I hope you followed my advice. Since that article was published, Macy’s stock price has climbed 25%. And that does not include the company’s generous dividend payments along the way.

Now, Macy’s will be reporting its earnings again soon. The company is scheduled to report its first-quarter fiscal 2018 earnings on May 16 before the bell.

Let’s take a look at what the latest M stock news could mean for dividend investors.

In today’s market, beating Wall Street’s earnings expectations can help boost a company’s investor appeal. And this time, Wall Street has some high expectations for the Cincinnati, Ohio-based department store giant.

For the first quarter of Macy’s fiscal-year 2018, analysts expect the company to earn a net income of $0.35 per share. This would represent a 45.8% increase from the $0.24 per share earned in the year-ago period. (Source: “Macy’s, Inc. (M),” Yahoo! Finance, last accessed May 10, 2018.)

The top-line number is expected to grow as well. On average, Wall Street projects Macy’s revenue to come in at $5.39 billion for the first quarter, a one-percent improvement from the first quarter of its fiscal 2017.

Over the past 12 months, Macy’s Inc has beaten analysts’ earnings per share (EPS) estimates in three of the four quarters.

First-Quarter 2018 M Stock Statistics

Estimated Earnings Per Share

$0.35

Change From Year-Ago Earnings Per Share

45.8%

Estimated Revenue

$5.39 Billion

Change From Year-Ago Revenue

1.0%

Earnings Beat in the Past 4 Quarters

3 Times

(Source: Ibid.)

Will Macy’s Stock Increase Its Dividend?

If you’ve been following the markets, you would know that the retail industry hasn’t been in the best of shape lately. As consumers have embraced online shopping, quite a few brick-and-mortar retailers have experienced slowing sales.

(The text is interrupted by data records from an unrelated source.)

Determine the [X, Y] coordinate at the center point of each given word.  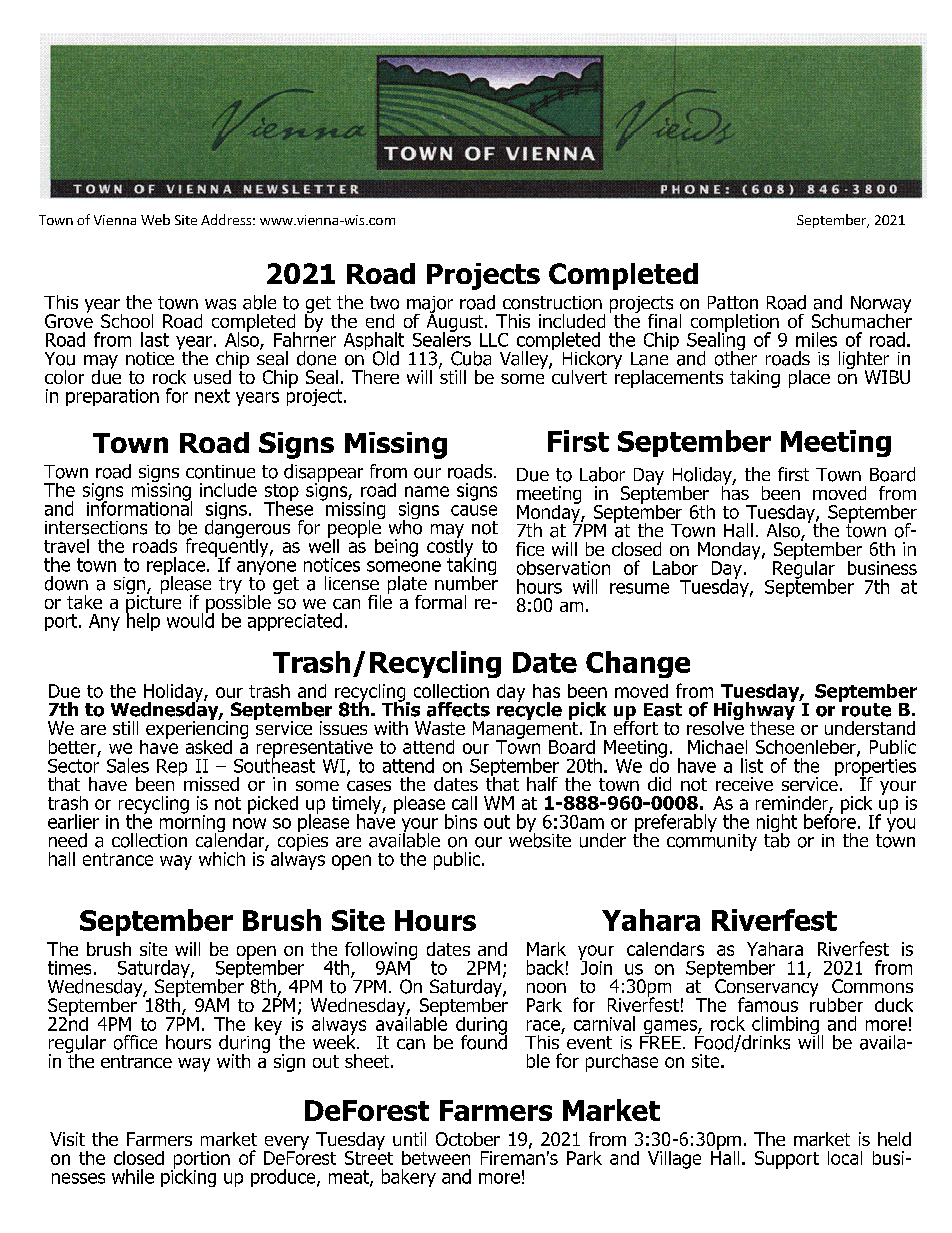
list [752, 765]
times [69, 968]
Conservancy [766, 988]
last [155, 339]
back [545, 967]
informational [139, 507]
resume [639, 588]
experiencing [197, 730]
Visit [67, 1139]
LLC [494, 340]
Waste [440, 728]
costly [451, 547]
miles [816, 339]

Macy’s Inc’s total sales in its fiscal-year 2017 came in at $24.8 billion, which was down 3.7% from fiscal-year 2016. Comparable sales, a critical measure of a retailer’s performance, declined 2.2% in 2017. (Source: “Macy’s, Inc. Reports Fourth Quarter and FY 2017 Earnings and Provides 2018 Guidance,” Macy’s Inc, February 27, 2018.)

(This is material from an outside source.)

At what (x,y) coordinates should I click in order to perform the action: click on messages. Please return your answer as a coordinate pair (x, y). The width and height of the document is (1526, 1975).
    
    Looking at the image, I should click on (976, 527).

However, the company’s dividends remained solid. In fiscal-year 2017, Macy’s generated adjusted earnings of $3.77 per diluted share. Considering that the company declared total dividends of $1.51 per share for the year, it had a payout ratio of just over 40%.

Despite M stock’s conservative payout ratio, investors have been concerned about its dividend safety. The reason is that, if business continues to decline, there could be a payout cut at some point down the road.

However, if the company delivers on Wall Street’s anticipated earnings growth, it would have a good chance of covering its payout in full-year fiscal 2018.  Based on its current financials, the company will likely maintain its current quarterly dividend rate.

Trading at around $29.40 apiece, M stock has an annual dividend yield of 5.1%.